Parksville-Qualicum MLA Michelle Stilwell: For 19 years, Trudy has been a home care provider. But the caregiver relationships that she has with her clients, relationships that have taken years to develop, don’t seem to matter to this minister. The minister doesn’t seem to care about the interests of seniors, only the interests of his NDP union friends. He’s dismissing the concerns that he is hearing from the people, that we are hearing from the people.
When will this minister end his attack on non-government care agencies?
Hon. A. Dix: I have to say that in 2012, and long before that…. You talk to anybody who receives home support services. The people who work in home support services, many of whom I know very well, know that the system that has been developed up to now was not working effectively for them. There were contracting issues for them.
The actions that we’re taking are to improve home support services. I think that’s desperately needed in B.C. I do not understand why the opposition would be opposed to that. In addition, we’re taking steps, consistent with a contract — in many cases, there were ten-year contracts — to give notice under the contracts and make a transition to bring those contracts in house.

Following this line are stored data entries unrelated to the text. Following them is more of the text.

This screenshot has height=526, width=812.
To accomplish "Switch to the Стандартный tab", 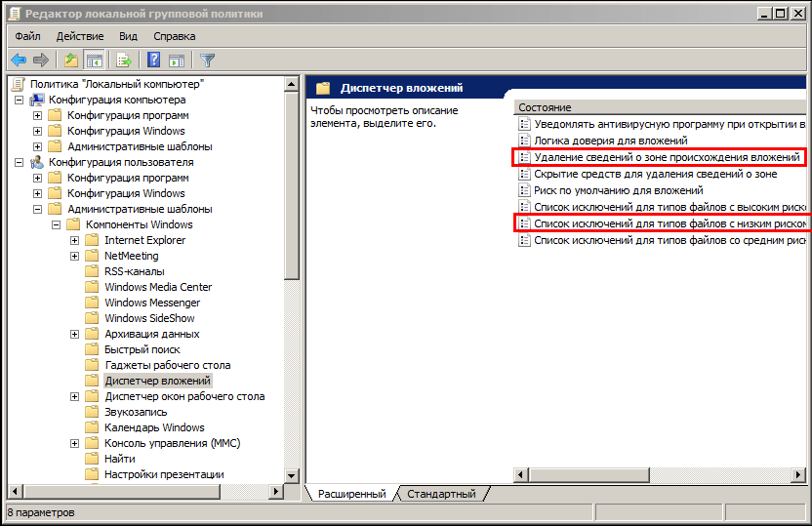I will [441, 494].
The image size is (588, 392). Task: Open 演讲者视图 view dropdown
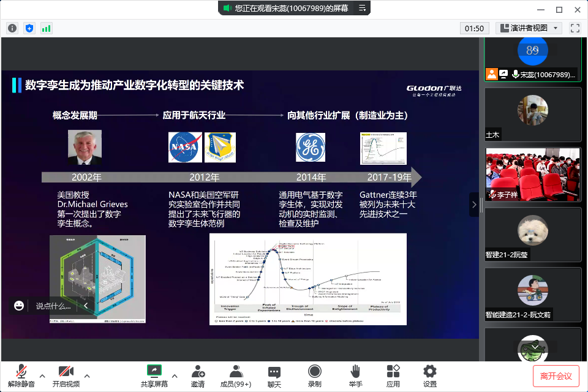(x=529, y=28)
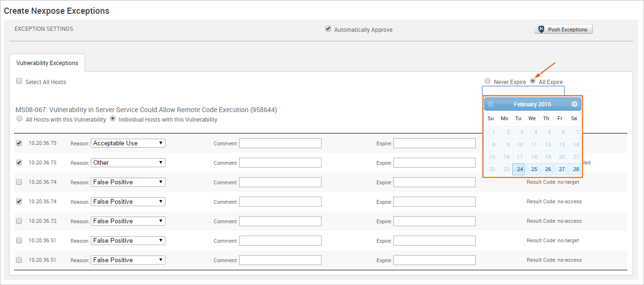This screenshot has height=285, width=644.
Task: Click the first row's Comment field
Action: [280, 143]
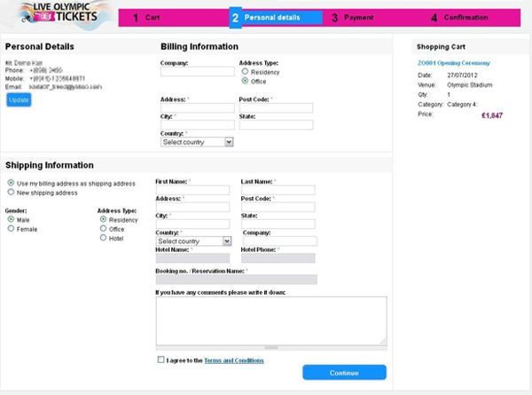Select Residency billing address type
The width and height of the screenshot is (532, 395).
245,72
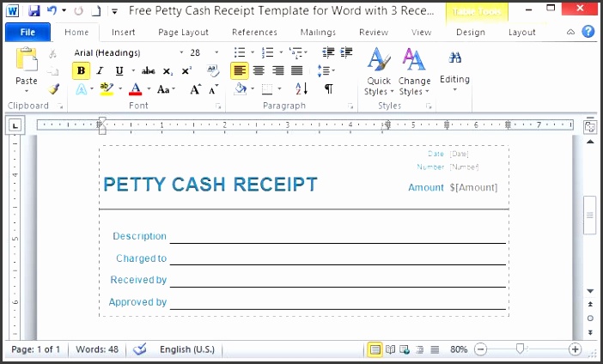Apply strikethrough formatting to text
603x364 pixels.
[x=148, y=70]
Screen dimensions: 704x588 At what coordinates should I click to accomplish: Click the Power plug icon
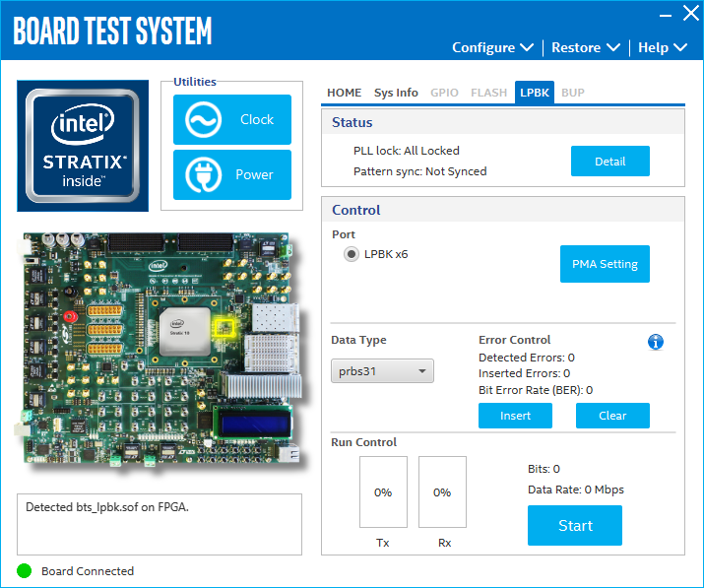click(202, 175)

You know, hon. Speaker, a couple of years ago, B.C. Hydro, which had wrongly contracted out work, brought a whole bunch of work back into B.C. Hydro. I don’t recall anybody calling the minister at the time an expropriator or a socialist or favouring his union friends. That minister was Bill Bennett. I don’t even think he was a Liberal.
What they did is what we’re doing, doing the right thing for seniors, doing the right thing for home support workers and increasing and improving home support services everywhere in British Columbia.

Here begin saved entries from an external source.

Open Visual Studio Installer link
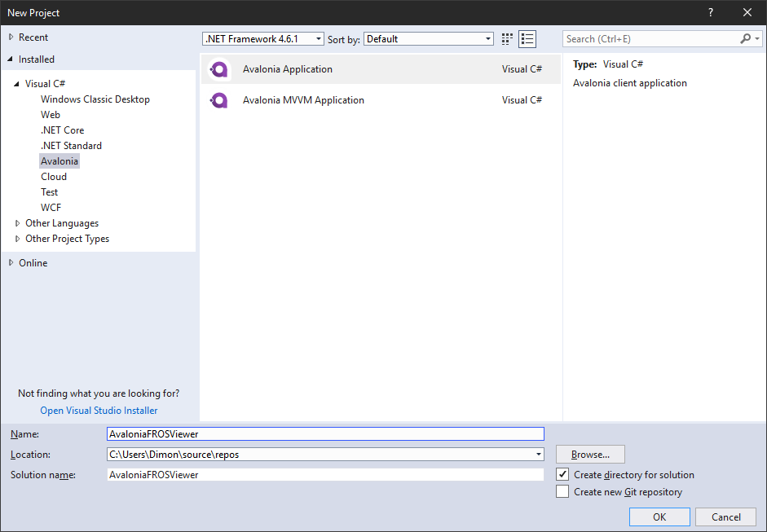Image resolution: width=767 pixels, height=532 pixels. [x=98, y=410]
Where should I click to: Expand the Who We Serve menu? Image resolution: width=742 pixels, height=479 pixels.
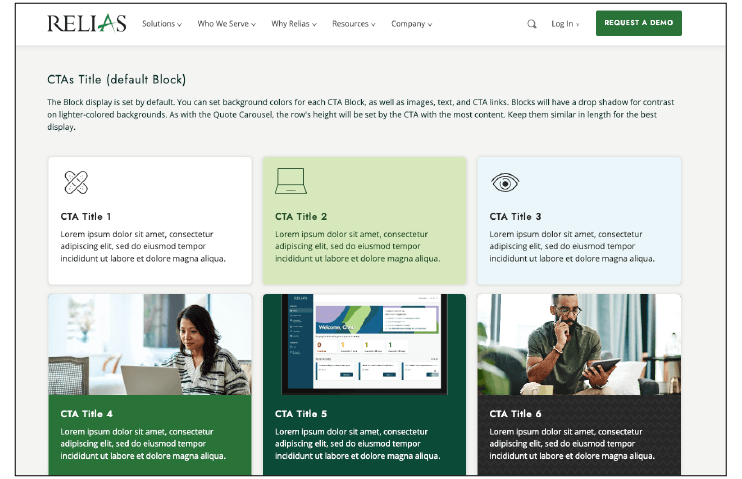click(226, 24)
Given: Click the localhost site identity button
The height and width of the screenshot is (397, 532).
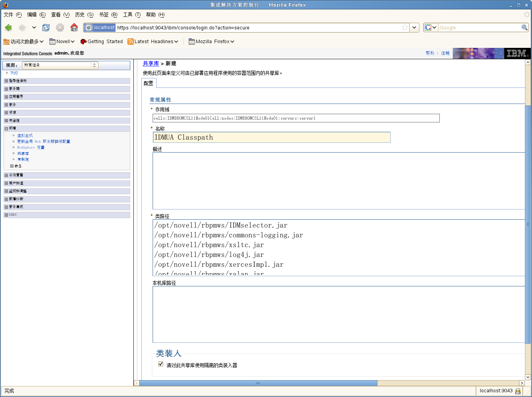Looking at the screenshot, I should (x=100, y=27).
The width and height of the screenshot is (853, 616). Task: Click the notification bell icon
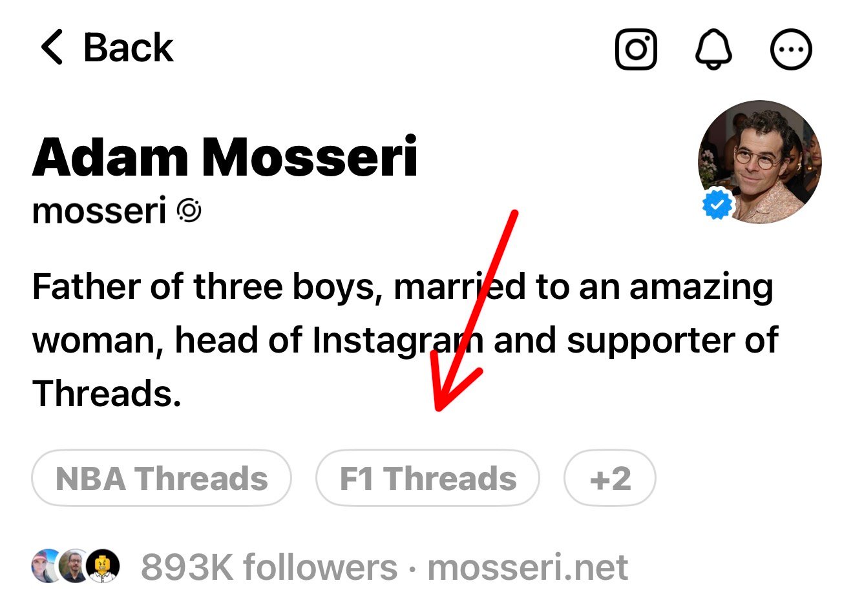[x=713, y=49]
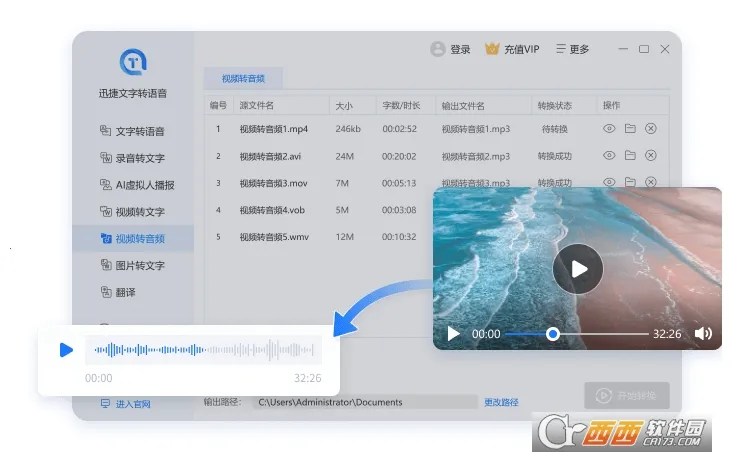Image resolution: width=732 pixels, height=462 pixels.
Task: Go to 视频转文字 in sidebar
Action: [x=132, y=212]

M. Stilwell: What this minister and this government are doing is what’s right for NDP unions, not for seniors. Caregivers have told us that seniors are refusing to take showers unless it’s done with the assistance of a caregiver or a familiar home care worker who they trust. But the minister can’t even be bothered to consult with these seniors.

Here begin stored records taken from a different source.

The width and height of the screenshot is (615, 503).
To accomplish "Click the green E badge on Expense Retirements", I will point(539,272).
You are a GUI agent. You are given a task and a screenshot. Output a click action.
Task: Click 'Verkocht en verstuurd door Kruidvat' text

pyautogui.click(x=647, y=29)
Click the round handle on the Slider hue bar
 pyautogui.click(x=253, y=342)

Does making sweeping changes that are in the best interests of the NDP unions…? (Interjections.)
M. Stilwell: The minister hasn’t even taken the time to consult with the seniors that are going to be impacted by the sweeping change that he is making in favour of his NDP unions. So at what point will this minister, at the very least, consult with the most vulnerable seniors, who are impacted by the decisions his government is making?
Hon. A. Dix: When we’re talking about care for seniors, and we’re talking about the treatment of people who provide care for seniors, I think it’s fair to say that the previous decades were not a time of light in British Columbia.
We are treating, I think, everybody with respect. How do you treat them with respect? By improving services. How do you treat them with respect, hon. Speaker? By ensuring continuity of care. How do you treat them with respect? By ensuring home support is fully integrated into team-based care. How do you treat them with respect, hon. speaker? You treat them with respect, hon. Speaker, by ensuring that they have the services they need when they need them. That is precisely what we are doing.
This effort…. It really is, I think, shameful to demonize people. When we wanted to support seniors living in care, we supported principally by providing resources to private and non-profit providers.
In this case, all of these workers were unionized before, and all of them will be unionized afterwards.
This effort to demonize the workers, from the opposition, is shameful. We’re about improving services and home support, and you bet we’re going to continue to do it, regardless of what they say.